··· PASSAGE TO READ ···
NASA is conducting a series of studies to understand how air taxi motion, vibration, and other factors affect ride comfort. The agency will provide the data it gathers to industry and others to guide the design and operational practices for future air taxis.
“The results of this study can guide air taxi companies to design aircraft that take off, land, and respond to winds and gusts in a way that is comfortable for the passengers,” said Curt Hanson, senior flight controls researcher for this project based at NASA’s Armstrong Flight Research Center in Edwards, California. “Passengers who enjoy their experience in an air taxi are more likely to become repeat riders, which will help the industry grow.”
The air taxi comfort research team uses NASA Armstrong’s Ride Quality Laboratory as well as the Human Vibration Lab and Vertical Motion Simulator at NASA’s Ames Research Center in California’s Silicon Valley to study passenger response to ride quality, as well as how easily and precisely a pilot can control and maneuver aircraft.
After pilots checked out the simulator setup, the research team conducted a study in October where NASA employees volunteered to participate as passengers to experience the virtual air taxi flights and then describe their comfort level to the researchers.
··· MATERIAL SHOWN ···
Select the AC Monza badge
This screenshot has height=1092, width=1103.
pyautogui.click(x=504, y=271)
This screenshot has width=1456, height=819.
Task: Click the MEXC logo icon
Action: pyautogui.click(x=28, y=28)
···
WHAT THE TASK ASKS:
List each lab or simulator that the passage on air taxi ride comfort says the research team uses.

WORKED SOLUTION:
Ride Quality Laboratory, Human Vibration Lab, Vertical Motion Simulator